__Given exercise__
Put every line of the items below into a Markdown table with a Row column for the row number and a Text column for the line. Omit blank lines.

***

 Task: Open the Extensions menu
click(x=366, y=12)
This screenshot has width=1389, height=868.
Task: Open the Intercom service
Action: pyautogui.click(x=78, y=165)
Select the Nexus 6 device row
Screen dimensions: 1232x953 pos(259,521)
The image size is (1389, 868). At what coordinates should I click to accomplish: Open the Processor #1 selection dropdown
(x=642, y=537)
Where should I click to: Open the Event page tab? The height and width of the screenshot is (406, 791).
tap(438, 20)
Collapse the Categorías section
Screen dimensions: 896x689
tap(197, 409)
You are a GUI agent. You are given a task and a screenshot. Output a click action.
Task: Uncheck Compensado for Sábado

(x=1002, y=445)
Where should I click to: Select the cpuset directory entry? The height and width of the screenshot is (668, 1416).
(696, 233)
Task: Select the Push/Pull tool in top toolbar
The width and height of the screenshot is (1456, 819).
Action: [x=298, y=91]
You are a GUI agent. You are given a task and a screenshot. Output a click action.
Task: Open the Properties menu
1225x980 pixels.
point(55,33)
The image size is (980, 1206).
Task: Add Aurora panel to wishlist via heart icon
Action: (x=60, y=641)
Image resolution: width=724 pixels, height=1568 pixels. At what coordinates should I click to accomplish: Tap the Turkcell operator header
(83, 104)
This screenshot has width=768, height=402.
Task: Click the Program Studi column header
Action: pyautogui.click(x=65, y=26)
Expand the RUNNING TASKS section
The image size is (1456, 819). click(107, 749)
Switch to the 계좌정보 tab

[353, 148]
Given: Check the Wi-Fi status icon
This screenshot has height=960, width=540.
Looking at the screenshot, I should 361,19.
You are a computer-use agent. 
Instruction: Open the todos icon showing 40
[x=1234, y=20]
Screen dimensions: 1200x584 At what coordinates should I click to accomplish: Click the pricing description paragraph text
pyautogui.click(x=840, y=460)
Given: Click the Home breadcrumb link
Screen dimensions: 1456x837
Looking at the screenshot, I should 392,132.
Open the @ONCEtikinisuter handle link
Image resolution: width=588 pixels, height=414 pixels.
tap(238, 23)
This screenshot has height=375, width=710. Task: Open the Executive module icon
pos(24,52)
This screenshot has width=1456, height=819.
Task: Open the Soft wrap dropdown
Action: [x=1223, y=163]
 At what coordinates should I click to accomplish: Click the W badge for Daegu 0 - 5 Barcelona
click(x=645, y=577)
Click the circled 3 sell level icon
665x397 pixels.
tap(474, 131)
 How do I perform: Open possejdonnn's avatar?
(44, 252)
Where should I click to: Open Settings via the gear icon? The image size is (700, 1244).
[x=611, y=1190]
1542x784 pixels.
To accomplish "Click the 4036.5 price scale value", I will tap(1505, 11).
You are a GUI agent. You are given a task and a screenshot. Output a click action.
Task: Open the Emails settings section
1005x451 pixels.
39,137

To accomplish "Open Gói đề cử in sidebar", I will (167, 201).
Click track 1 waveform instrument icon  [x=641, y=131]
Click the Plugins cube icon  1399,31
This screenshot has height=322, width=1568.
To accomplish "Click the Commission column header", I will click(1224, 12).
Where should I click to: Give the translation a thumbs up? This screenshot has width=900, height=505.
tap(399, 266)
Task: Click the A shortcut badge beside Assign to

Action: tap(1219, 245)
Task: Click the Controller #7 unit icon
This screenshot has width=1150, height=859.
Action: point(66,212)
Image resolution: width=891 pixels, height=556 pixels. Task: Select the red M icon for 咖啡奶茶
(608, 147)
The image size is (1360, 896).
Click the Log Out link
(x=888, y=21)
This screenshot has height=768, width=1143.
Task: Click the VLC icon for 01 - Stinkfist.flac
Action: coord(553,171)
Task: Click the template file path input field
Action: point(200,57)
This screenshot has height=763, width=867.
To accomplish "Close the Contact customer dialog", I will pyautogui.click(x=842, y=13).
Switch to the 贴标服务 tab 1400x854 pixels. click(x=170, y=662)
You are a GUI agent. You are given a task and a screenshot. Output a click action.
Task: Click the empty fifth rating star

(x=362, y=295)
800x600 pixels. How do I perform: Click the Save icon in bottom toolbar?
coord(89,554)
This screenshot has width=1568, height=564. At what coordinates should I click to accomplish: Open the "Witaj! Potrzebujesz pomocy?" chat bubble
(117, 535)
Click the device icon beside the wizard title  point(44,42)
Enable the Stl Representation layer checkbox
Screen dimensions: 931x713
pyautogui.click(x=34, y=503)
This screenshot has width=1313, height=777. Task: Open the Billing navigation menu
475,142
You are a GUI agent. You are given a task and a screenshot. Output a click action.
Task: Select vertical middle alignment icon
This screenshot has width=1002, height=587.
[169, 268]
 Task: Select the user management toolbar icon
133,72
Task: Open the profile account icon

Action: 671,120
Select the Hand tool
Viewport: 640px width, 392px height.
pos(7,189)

***

__The answer__
| Row | Text |
|---|---|
| 1 |  Task: Open the Extensions menu |
| 2 | click(x=366, y=12) |
| 3 | This screenshot has width=1389, height=868. |
| 4 | Task: Open the Intercom service |
| 5 | Action: pyautogui.click(x=78, y=165) |
| 6 | Select the Nexus 6 device row |
| 7 | Screen dimensions: 1232x953 pos(259,521) |
| 8 | The image size is (1389, 868). At what coordinates should I click to accomplish: Open the Processor #1 selection dropdown |
| 9 | (x=642, y=537) |
| 10 | Where should I click to: Open the Event page tab? The height and width of the screenshot is (406, 791). |
| 11 | tap(438, 20) |
| 12 | Collapse the Categorías section |
| 13 | Screen dimensions: 896x689 |
| 14 | tap(197, 409) |
| 15 | You are a GUI agent. You are given a task and a screenshot. Output a click action. |
| 16 | Task: Uncheck Compensado for Sábado |
| 17 | (x=1002, y=445) |
| 18 | Where should I click to: Select the cpuset directory entry? The height and width of the screenshot is (668, 1416). |
| 19 | (696, 233) |
| 20 | Task: Select the Push/Pull tool in top toolbar |
| 21 | The width and height of the screenshot is (1456, 819). |
| 22 | Action: [x=298, y=91] |
| 23 | You are a GUI agent. You are given a task and a screenshot. Output a click action. |
| 24 | Task: Open the Properties menu |
| 25 | 1225x980 pixels. |
| 26 | point(55,33) |
| 27 | The image size is (980, 1206). |
| 28 | Task: Add Aurora panel to wishlist via heart icon |
| 29 | Action: (x=60, y=641) |
| 30 | Image resolution: width=724 pixels, height=1568 pixels. At what coordinates should I click to accomplish: Tap the Turkcell operator header |
| 31 | (83, 104) |
| 32 | This screenshot has width=768, height=402. |
| 33 | Task: Click the Program Studi column header |
| 34 | Action: pyautogui.click(x=65, y=26) |
| 35 | Expand the RUNNING TASKS section |
| 36 | The image size is (1456, 819). click(107, 749) |
| 37 | Switch to the 계좌정보 tab |
| 38 | [353, 148] |
| 39 | Given: Check the Wi-Fi status icon |
| 40 | This screenshot has height=960, width=540. |
| 41 | Looking at the screenshot, I should 361,19. |
| 42 | You are a computer-use agent.  |
| 43 | Instruction: Open the todos icon showing 40 |
| 44 | [x=1234, y=20] |
| 45 | Screen dimensions: 1200x584 At what coordinates should I click to accomplish: Click the pricing description paragraph text |
| 46 | pyautogui.click(x=840, y=460) |
| 47 | Given: Click the Home breadcrumb link |
| 48 | Screen dimensions: 1456x837 |
| 49 | Looking at the screenshot, I should 392,132. |
| 50 | Open the @ONCEtikinisuter handle link |
| 51 | Image resolution: width=588 pixels, height=414 pixels. |
| 52 | tap(238, 23) |
| 53 | This screenshot has height=375, width=710. Task: Open the Executive module icon |
| 54 | pos(24,52) |
| 55 | This screenshot has width=1456, height=819. |
| 56 | Task: Open the Soft wrap dropdown |
| 57 | Action: [x=1223, y=163] |
| 58 |  At what coordinates should I click to accomplish: Click the W badge for Daegu 0 - 5 Barcelona |
| 59 | click(x=645, y=577) |
| 60 | Click the circled 3 sell level icon |
| 61 | 665x397 pixels. |
| 62 | tap(474, 131) |
| 63 |  How do I perform: Open possejdonnn's avatar? |
| 64 | (44, 252) |
| 65 | Where should I click to: Open Settings via the gear icon? The image size is (700, 1244). |
| 66 | [x=611, y=1190] |
| 67 | 1542x784 pixels. |
| 68 | To accomplish "Click the 4036.5 price scale value", I will tap(1505, 11). |
| 69 | You are a GUI agent. You are given a task and a screenshot. Output a click action. |
| 70 | Task: Open the Emails settings section |
| 71 | 1005x451 pixels. |
| 72 | 39,137 |
| 73 | To accomplish "Open Gói đề cử in sidebar", I will (167, 201). |
| 74 | Click track 1 waveform instrument icon  [x=641, y=131] |
| 75 | Click the Plugins cube icon  1399,31 |
| 76 | This screenshot has height=322, width=1568. |
| 77 | To accomplish "Click the Commission column header", I will click(1224, 12). |
| 78 | Where should I click to: Give the translation a thumbs up? This screenshot has width=900, height=505. |
| 79 | tap(399, 266) |
| 80 | Task: Click the A shortcut badge beside Assign to |
| 81 | Action: tap(1219, 245) |
| 82 | Task: Click the Controller #7 unit icon |
| 83 | This screenshot has width=1150, height=859. |
| 84 | Action: point(66,212) |
| 85 | Image resolution: width=891 pixels, height=556 pixels. Task: Select the red M icon for 咖啡奶茶 |
| 86 | (608, 147) |
| 87 | The image size is (1360, 896). |
| 88 | Click the Log Out link |
| 89 | (x=888, y=21) |
| 90 | This screenshot has height=768, width=1143. |
| 91 | Task: Click the VLC icon for 01 - Stinkfist.flac |
| 92 | Action: coord(553,171) |
| 93 | Task: Click the template file path input field |
| 94 | Action: point(200,57) |
| 95 | This screenshot has height=763, width=867. |
| 96 | To accomplish "Close the Contact customer dialog", I will pyautogui.click(x=842, y=13). |
| 97 | Switch to the 贴标服务 tab 1400x854 pixels. click(x=170, y=662) |
| 98 | You are a GUI agent. You are given a task and a screenshot. Output a click action. |
| 99 | Task: Click the empty fifth rating star |
| 100 | (x=362, y=295) |
| 101 | 800x600 pixels. How do I perform: Click the Save icon in bottom toolbar? |
| 102 | coord(89,554) |
| 103 | This screenshot has width=1568, height=564. At what coordinates should I click to accomplish: Open the "Witaj! Potrzebujesz pomocy?" chat bubble |
| 104 | (117, 535) |
| 105 | Click the device icon beside the wizard title  point(44,42) |
| 106 | Enable the Stl Representation layer checkbox |
| 107 | Screen dimensions: 931x713 |
| 108 | pyautogui.click(x=34, y=503) |
| 109 | This screenshot has width=1313, height=777. Task: Open the Billing navigation menu |
| 110 | 475,142 |
| 111 | You are a GUI agent. You are given a task and a screenshot. Output a click action. |
| 112 | Task: Select vertical middle alignment icon |
| 113 | This screenshot has width=1002, height=587. |
| 114 | [169, 268] |
| 115 |  Task: Select the user management toolbar icon |
| 116 | 133,72 |
| 117 | Task: Open the profile account icon |
| 118 | Action: 671,120 |
| 119 | Select the Hand tool |
| 120 | Viewport: 640px width, 392px height. |
| 121 | pos(7,189) |